• PROVIDED PASSAGE
BEGIN

Sickness, spreading rampant, infecting the hot, moist, bodies through certain smells carried in the air; to keep from getting sick, one would hold a bundle of strong smelling herbs, like rosemary or lavender, to his or her nose; if bad luck falls on a person, whether royal or common, rehabilitation would depend on the humor of the person; not the type of humor that makes you laugh in amusement, but the kind that determines if you’re moist or dry, hot or cold: your humor determines whether there’s any hope for you to survive the great pestilence.

In the modern world, the description above is absurd.  It’s completely unacceptable. After all, science has progressed; doctors have studied diseases and know about germs, the spreading of germs, and how to cure sickness or relieve symptoms.  But if you were the main character in a Medieval bio-warfare crime story, this would be a very real concept that you could be dealing with.

I love history. And as a writer, I can learn a lot from it.  Whether a story is based on history, or based in the future, or on a completely different world, its important to have real life reflected in the story, to offer a sense of relatability.  No one likes a character, a world, or a setting that’s not, in a sense, relatable.

So how’s this for a character: A doctor, dressed in black attire, cloaked with a black robe, gloves and boots and a mask to hide himself from sickness.  The mask has a large beak where the nose fits, and in the beak is stuffed floral and strong-smelling herbs to protect the doctor from the stench that makes mankind ill.  He carries a cane, a stick that he jabs his patients with, or that he lifts garments and blankets to dispose of them.  This doctor carries the dread news that all wish not to hear, news that his patient has been stuck with the great pestilence, and there is no hope for the person to live.

END

• PROBLEM
Condense the paragraph of the plague passage above that begins "So how's this for a character" into a short bulleted list that keeps its main facts.

• SUPPLIED MATERIAL
BEGIN

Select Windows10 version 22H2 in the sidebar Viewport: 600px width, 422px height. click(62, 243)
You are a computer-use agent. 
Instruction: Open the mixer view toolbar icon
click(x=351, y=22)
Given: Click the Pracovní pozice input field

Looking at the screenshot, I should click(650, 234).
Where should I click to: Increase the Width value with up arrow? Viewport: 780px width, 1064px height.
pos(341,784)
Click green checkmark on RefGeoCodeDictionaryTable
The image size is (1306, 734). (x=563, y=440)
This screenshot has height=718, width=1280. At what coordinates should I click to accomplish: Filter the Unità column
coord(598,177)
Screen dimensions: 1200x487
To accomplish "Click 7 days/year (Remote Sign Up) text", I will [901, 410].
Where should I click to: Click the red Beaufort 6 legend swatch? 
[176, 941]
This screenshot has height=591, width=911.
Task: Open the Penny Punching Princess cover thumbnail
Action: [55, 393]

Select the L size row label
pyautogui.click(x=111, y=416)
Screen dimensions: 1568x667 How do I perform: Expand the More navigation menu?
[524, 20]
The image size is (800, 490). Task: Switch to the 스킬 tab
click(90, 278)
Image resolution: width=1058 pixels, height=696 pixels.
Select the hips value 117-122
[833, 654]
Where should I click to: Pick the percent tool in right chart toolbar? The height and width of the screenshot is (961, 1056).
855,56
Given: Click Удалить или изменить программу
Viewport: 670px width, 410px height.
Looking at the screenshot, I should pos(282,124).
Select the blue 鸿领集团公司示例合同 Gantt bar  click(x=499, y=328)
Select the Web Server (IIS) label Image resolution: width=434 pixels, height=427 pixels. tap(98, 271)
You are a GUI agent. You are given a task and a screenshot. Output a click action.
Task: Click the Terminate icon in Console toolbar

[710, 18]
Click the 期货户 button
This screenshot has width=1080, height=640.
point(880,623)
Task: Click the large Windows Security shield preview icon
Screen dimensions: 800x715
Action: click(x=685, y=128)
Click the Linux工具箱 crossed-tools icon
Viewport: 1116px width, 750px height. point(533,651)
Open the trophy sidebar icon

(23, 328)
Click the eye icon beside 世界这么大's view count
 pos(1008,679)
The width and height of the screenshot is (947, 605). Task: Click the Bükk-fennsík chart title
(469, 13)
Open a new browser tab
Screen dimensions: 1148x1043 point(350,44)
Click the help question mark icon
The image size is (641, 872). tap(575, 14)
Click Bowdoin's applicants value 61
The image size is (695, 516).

END

• TASK ANSWER
- The proposed character is a doctor dressed all in black: a robe, gloves, boots and a mask to hide himself from sickness.
- The mask has a large beak over the nose, stuffed with floral, strong-smelling herbs to protect him from the stench that makes people ill.
- He carries a cane to jab his patients and to lift garments and blankets so they can be disposed of.
- He brings the dreaded news that a patient has the great pestilence and has no hope of living.